Safe SigningMethod

concept
safeprotocol-kitsignatureseip-191eip-712eip-1271

SigningMethod is the Safe Protocol Kit enum that selects between the three signature paths Safe supports for owners. It is passed as the second argument to protocolKit.signMessage(safeMessage, signingMethod) and to protocolKit.signTransaction(safeTx, signingMethod).

The three values

enum SigningMethod {
  ETH_SIGN = 'eth_sign',
  ETH_SIGN_TYPED_DATA_V4 = 'eth_signTypedData_v4',
  SAFE_SIGNATURE = 'safe_signature'
}

Each value routes the owner’s wallet through a different signing primitive and produces a differently-encoded SafeSignature in the EthSafeMessage accumulator.

ETH_SIGN — EIP-191 string signing

Used for plain string messages. The owner’s wallet computes:

ecdsa(keccak256("\x19Ethereum Signed Message:\n" + len(message) + message))

This is the legacy path inherited from personal_sign. It exists because some applications still accept string-authenticated messages, and because every wallet supports it with no extra UI work. The signature is 65 bytes of (r, s, v) with v ∈ {31, 32} — the + 4 offset Safe uses to mark an eth_sign-derived signature in a multisig blob.

See Ethereum Signed Message Encoding for why the \x19 prefix exists and how it disambiguates from transactions and from EIP-712 digests.

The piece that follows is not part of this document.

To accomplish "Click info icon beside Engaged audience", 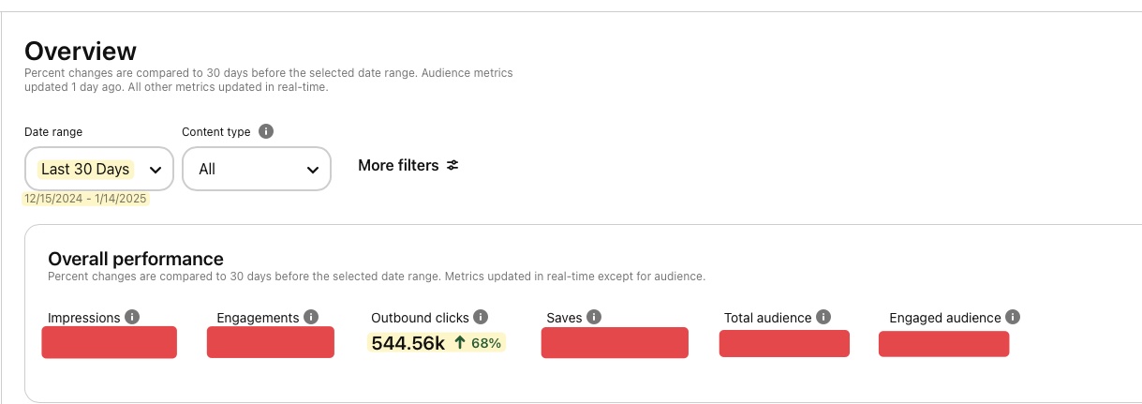I will click(1013, 318).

ETH_SIGN_TYPED_DATA_V4 — EIP-712 typed data signing

Used for structured messages that conform to the EIP-712 type system. The owner’s wallet computes:

ecdsa("\x19\x01" ‖ domainSeparator ‖ hashStruct(message))

The wallet shows the structured message contents (field names and values) in its signing UI before the user consents. This is the modern default for off-chain signing on Ethereum — it provides human-readable signatures, domain separation, and deterministic encoding. Signature bytes are 65 bytes with v ∈ {27, 28} (unmodified, because EIP-712 is Safe’s canonical path).

SAFE_SIGNATURE — nested-Safe contract signature

Used when the owner of the Safe being signed for is itself another Safe. The signing Safe cannot produce an ECDSA signature (it has no private key), so the Protocol Kit recursively collects signatures from the inner Safe’s own owners and then wraps them into a single EIP-1271 contract signature for the outer Safe’s checkSignatures to resolve.

Call pattern:

signMessage(safeMessage, SigningMethod.SAFE_SIGNATURE, parentSafeAddress)

The third argument — parentSafeAddress — tells the nested Safe which domain its signature is being produced for, so the EIP-712 digest it signs is bound to the parent Safe’s context. Without this argument, a signature produced by a Safe for itself would not satisfy a different Safe’s isValidSignature call.

After the recursive collection, buildContractSignature produces the actual SafeSignature bytes that get added to the parent’s signature map. The resulting signature has v = 0, which is Safe’s discriminator for “this is a contract signature — call isValidSignature on the signer address to resolve it”.

The enum as a selector

SigningMethod is effectively a discriminated union tag. The same signMessage entry point routes through three very different code paths — wallet RPC calls, wallet RPC calls with different JSON, or recursive SDK calls plus contract-signature construction — depending on which enum value is passed. This is how the Protocol Kit collapses “every way a Safe owner can sign” into a single function signature.

The caller’s mental model: “I know what kind of owner is signing; I pick the matching enum value; the SDK does the right thing.” EOAs get ECDSA. Typed-data messages with EOAs get EIP-712. Nested Safes get the recursive contract-signature build. The accumulator (EthSafeMessage) stores all three kinds in the same map without the caller having to track which is which.